◆ REQUIRED ACTION
All lines at or after the one containing "Open the @californiapuc mention", up to the last line of the material, must be repeated exactly, and no others.

◆ SUPPLIED DATA
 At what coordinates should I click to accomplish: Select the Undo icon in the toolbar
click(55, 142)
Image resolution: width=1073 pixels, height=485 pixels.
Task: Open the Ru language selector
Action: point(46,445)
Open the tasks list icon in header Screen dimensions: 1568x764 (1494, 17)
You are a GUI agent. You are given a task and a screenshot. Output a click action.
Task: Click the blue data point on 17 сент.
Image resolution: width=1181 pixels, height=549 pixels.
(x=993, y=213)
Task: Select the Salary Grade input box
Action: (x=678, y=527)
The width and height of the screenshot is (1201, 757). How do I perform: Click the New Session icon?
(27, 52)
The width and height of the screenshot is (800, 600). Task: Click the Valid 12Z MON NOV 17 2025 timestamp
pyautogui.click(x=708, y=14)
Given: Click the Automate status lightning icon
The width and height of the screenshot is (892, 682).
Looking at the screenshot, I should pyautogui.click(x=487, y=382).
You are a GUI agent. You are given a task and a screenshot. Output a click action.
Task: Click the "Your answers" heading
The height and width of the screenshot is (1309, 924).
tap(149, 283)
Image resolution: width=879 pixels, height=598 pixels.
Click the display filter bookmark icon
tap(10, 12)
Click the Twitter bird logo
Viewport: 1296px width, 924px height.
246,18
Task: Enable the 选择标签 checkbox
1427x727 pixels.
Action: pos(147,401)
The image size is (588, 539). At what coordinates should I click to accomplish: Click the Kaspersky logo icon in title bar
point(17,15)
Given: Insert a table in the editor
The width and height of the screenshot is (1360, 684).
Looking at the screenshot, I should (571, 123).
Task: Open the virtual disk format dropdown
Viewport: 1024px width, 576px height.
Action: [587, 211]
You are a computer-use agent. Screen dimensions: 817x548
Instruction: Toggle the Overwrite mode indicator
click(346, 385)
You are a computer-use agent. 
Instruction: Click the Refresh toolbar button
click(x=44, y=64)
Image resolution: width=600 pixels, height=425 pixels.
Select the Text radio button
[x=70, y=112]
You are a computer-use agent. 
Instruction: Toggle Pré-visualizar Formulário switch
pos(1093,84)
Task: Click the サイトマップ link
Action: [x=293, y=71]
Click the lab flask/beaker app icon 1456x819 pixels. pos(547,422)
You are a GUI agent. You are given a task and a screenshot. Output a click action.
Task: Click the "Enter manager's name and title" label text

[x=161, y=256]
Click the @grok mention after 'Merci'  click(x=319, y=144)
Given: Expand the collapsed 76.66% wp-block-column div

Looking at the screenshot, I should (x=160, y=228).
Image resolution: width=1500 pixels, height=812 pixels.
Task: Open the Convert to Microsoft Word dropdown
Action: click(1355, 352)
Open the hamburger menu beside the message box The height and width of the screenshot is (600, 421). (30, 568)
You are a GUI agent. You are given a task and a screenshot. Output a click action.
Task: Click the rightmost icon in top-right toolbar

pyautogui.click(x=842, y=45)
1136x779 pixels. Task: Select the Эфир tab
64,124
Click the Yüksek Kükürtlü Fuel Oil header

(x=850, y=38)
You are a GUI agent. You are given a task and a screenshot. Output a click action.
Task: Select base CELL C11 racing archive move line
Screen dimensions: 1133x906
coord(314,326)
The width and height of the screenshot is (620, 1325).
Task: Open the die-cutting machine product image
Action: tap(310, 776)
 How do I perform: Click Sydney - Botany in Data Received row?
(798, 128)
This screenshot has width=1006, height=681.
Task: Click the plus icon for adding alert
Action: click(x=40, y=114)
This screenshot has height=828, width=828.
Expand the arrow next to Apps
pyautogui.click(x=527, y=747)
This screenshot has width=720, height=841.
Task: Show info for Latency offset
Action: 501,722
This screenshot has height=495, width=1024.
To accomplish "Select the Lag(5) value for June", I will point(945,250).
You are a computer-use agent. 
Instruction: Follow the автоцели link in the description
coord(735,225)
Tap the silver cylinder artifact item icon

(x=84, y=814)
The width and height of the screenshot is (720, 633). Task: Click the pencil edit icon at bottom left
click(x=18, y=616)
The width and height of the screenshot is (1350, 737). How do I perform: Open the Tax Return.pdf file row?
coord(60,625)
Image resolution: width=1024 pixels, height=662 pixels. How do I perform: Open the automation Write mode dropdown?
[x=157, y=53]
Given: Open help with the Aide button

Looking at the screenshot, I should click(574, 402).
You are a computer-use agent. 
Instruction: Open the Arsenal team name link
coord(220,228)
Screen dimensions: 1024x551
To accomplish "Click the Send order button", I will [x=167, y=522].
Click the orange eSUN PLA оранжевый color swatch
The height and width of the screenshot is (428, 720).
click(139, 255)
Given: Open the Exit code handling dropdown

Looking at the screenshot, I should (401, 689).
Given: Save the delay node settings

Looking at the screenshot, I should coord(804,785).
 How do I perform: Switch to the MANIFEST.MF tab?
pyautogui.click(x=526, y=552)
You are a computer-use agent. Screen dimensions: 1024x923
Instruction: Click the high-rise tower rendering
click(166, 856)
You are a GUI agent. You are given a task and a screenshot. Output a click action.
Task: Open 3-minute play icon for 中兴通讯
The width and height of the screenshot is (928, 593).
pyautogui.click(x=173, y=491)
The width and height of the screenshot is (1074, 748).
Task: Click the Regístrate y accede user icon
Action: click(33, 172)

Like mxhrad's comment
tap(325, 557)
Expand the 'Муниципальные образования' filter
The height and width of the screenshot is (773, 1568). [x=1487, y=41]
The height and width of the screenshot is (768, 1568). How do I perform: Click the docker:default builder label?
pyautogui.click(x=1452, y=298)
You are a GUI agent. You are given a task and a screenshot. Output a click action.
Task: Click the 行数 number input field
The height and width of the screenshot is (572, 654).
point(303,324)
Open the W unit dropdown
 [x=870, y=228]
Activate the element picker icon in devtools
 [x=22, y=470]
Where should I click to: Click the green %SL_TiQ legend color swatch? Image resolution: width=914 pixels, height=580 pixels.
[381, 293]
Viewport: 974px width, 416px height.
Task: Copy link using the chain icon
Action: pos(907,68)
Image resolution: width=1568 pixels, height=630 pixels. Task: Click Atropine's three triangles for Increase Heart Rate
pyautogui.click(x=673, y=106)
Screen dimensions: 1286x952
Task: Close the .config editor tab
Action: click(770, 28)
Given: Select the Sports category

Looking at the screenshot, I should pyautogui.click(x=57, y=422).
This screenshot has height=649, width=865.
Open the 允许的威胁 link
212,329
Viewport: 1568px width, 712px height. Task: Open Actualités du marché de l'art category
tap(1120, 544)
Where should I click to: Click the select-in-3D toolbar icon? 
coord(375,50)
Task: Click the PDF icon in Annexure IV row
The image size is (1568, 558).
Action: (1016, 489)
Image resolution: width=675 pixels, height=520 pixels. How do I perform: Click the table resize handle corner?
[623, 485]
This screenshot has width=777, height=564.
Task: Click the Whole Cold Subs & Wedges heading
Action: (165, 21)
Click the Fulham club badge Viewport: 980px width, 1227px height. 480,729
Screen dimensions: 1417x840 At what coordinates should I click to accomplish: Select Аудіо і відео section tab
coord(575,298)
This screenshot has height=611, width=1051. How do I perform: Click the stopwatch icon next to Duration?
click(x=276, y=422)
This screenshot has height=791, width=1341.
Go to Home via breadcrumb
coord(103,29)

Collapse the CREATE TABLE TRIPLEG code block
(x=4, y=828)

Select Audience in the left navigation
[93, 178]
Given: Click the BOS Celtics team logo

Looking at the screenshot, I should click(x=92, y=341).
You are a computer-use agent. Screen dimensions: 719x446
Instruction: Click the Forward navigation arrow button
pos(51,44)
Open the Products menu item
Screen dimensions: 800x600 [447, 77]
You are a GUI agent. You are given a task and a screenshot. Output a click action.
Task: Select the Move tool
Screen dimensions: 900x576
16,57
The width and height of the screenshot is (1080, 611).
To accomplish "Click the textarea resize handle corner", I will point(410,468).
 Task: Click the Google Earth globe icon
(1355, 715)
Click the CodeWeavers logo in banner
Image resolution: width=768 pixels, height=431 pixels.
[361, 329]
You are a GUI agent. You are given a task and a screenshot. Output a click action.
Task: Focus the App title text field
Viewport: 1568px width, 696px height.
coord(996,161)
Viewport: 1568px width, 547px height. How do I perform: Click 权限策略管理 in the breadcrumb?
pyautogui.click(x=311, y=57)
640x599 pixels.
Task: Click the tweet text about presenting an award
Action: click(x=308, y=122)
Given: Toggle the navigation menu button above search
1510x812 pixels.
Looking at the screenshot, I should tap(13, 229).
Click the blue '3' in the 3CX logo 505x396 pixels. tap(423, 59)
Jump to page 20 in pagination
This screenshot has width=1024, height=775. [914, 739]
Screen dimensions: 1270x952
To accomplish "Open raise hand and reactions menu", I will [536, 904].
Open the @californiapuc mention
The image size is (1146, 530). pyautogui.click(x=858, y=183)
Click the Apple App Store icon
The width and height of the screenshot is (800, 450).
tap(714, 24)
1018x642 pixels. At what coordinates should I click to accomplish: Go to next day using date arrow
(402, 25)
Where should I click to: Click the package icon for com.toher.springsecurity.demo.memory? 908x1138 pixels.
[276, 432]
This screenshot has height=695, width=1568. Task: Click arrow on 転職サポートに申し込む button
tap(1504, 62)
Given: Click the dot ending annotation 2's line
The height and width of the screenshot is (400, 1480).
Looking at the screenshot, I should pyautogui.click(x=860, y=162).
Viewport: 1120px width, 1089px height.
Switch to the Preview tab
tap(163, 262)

◆ ANSWER SECTION
Open the @californiapuc mention
The image size is (1146, 530). pyautogui.click(x=858, y=183)
Click the Apple App Store icon
The width and height of the screenshot is (800, 450).
tap(714, 24)
1018x642 pixels. At what coordinates should I click to accomplish: Go to next day using date arrow
(402, 25)
Where should I click to: Click the package icon for com.toher.springsecurity.demo.memory? 908x1138 pixels.
[276, 432]
This screenshot has height=695, width=1568. Task: Click arrow on 転職サポートに申し込む button
tap(1504, 62)
Given: Click the dot ending annotation 2's line
The height and width of the screenshot is (400, 1480).
Looking at the screenshot, I should pyautogui.click(x=860, y=162).
Viewport: 1120px width, 1089px height.
Switch to the Preview tab
tap(163, 262)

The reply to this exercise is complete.